───── MATERIAL PROVIDED

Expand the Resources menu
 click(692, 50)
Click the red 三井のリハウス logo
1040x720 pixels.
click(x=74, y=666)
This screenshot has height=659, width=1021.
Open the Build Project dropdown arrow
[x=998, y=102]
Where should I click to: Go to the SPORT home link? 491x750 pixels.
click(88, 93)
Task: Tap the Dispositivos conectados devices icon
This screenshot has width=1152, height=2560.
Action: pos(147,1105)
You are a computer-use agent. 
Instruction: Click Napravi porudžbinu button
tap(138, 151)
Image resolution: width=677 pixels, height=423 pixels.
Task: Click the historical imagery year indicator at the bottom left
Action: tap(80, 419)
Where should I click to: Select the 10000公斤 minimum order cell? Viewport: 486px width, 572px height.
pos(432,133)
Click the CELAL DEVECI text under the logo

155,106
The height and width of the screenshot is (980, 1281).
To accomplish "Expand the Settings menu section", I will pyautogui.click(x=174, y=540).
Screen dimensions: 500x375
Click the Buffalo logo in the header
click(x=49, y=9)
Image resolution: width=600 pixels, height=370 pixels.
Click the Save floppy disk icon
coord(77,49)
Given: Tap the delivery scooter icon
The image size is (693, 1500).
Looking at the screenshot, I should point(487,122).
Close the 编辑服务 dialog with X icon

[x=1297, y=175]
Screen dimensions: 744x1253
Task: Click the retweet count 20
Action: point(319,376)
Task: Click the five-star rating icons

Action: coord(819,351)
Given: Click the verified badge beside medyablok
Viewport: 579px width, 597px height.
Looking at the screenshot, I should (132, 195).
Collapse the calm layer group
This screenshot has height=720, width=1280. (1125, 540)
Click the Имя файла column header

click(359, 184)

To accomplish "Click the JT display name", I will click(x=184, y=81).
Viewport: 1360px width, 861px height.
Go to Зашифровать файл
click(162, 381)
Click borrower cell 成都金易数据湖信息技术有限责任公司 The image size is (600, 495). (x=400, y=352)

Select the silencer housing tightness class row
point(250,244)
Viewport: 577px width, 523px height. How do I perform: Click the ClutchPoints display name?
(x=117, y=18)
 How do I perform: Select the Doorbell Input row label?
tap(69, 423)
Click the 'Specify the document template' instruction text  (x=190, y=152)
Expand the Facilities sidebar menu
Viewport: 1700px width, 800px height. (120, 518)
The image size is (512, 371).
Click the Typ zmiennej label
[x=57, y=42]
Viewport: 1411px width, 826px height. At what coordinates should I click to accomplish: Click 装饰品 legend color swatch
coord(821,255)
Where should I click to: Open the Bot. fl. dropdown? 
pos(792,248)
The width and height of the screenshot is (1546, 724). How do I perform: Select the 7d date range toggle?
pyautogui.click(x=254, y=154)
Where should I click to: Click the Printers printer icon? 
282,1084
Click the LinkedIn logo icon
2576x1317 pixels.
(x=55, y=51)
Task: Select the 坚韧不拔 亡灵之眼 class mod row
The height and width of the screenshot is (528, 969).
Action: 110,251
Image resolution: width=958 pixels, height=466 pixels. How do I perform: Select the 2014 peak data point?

──────────

EXERCISE REQUIREMENTS: Look above for the line holding "Select the silencer", then set down exactly that line and every line after it up to and including the line holding "Click the 'Specify", with nothing else.

EXPECTED OUTPUT:
Select the silencer housing tightness class row
point(250,244)
Viewport: 577px width, 523px height. How do I perform: Click the ClutchPoints display name?
(x=117, y=18)
 How do I perform: Select the Doorbell Input row label?
tap(69, 423)
Click the 'Specify the document template' instruction text  (x=190, y=152)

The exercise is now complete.